患者血钾低至1.75mmol/L,把书翻烂还是没找到什么原因?
导语
钾作为人体内不可缺少的元素,其作用主要是维持神经、肌肉的正常功能,高钾血症可以引起心脏骤停,而低钾血症往往也具有相当的危害。今天分析的这个病例,就是持续的低血钾,为了找到原因,我们可是费了“九牛二虎之力”,下面就让我们一起开启探寻低血钾之谜的神奇旅程。
2019年9月24日,今天和往常一样,我在紧张而有序的处理着生化检验的标本。突然一份电解质的报告结果引起我的注意,钾为1.75mmol/L,钾小于2.5mmol/L达到危急值[1],随即进入我们的危急值处理流程。由于是门诊病人,我一边复查她的结果,一边联系相关的门诊医生,希望可以直接联系上病人,当面询问一下病人的情况。

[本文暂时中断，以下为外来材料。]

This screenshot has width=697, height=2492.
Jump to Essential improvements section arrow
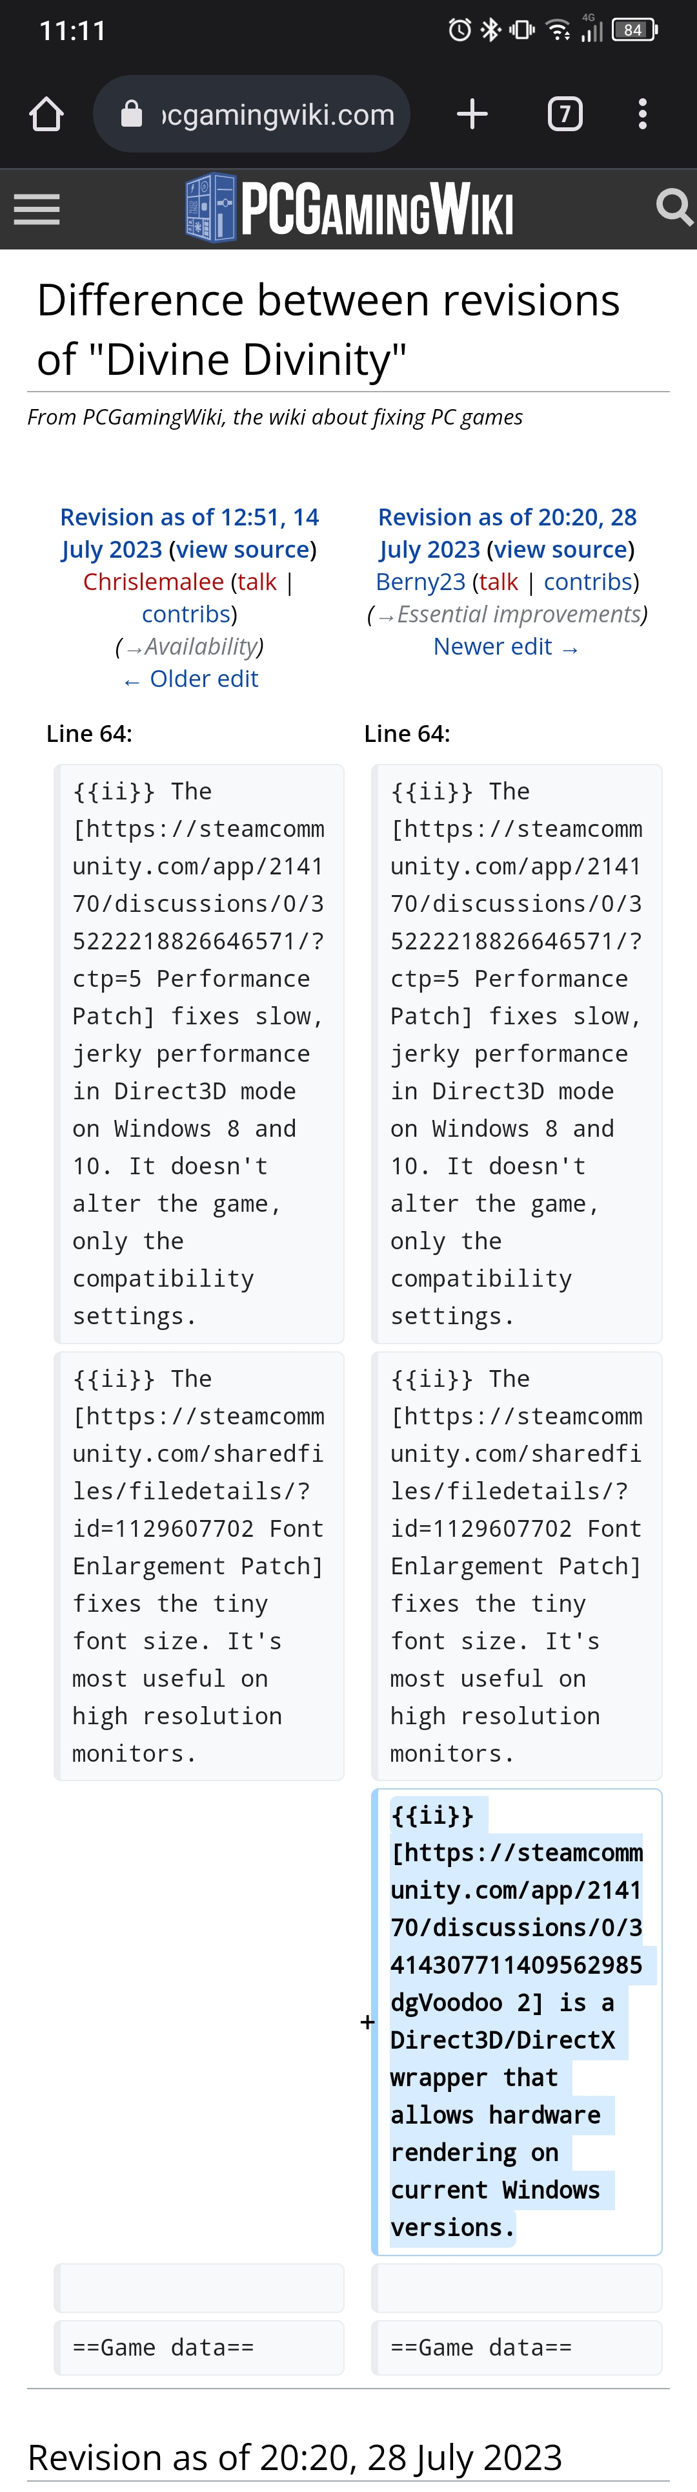pyautogui.click(x=386, y=615)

在与病人沟通后,了解到她全身乏力、头晕6个月,加重20天来院检查,复查结果两次一致,并与临床症状相符,于是我审核完报告后嘱咐病人办理相应的住院手续,同时电话联系医生说明情况,我心里想着住院补点钾应该就没有问题了。
事情并没有想象的那么简单,第二天内分泌科桑医生急冲冲的打电话说:“我动态监测病人基本情况,在安全的前提下给病人总计补了20g/d的钾,(超过了我们一般补钾量的总量)[2]今天的钾检测怎么还是危急值呢?”对于医生的质疑我高度重视,复查无误后,我又一次去临床进行沟通,和桑医生一起到病人身边了解其具体情况,没有消化道疾病,也不是术后,饮食正常,没有呕吐,腹泻症状,随后病人心电图显示的U波增高,这让我和桑医生越发的紧张,找到真正的病因迫在眉睫,刻不容缓。
低血钾的诊断思路:[2]
低钾血症的诊断思维程序(一)
低钾血症的诊断思维程序(二)
低钾血症的诊断思维程序(三)
1、测血压排除高血压-低血钾综合征。
2、了解进食情况,排除外源性钾摄入不足。
3、测定24小时尿钾两次均大于20mmol/L,考虑肾脏失钾。
钾的体外丧失以消化道和肾脏为主,消化道失钾可因呕吐或腹泻引起钾离子丢失,肾脏失钾主要是肾小管对钾离子重吸收障碍,这里包括肾小管本身的病变和肾上腺皮质病变,此外,还应当考虑到利尿剂的作用和某些具有肾毒性药物引起的肾损伤。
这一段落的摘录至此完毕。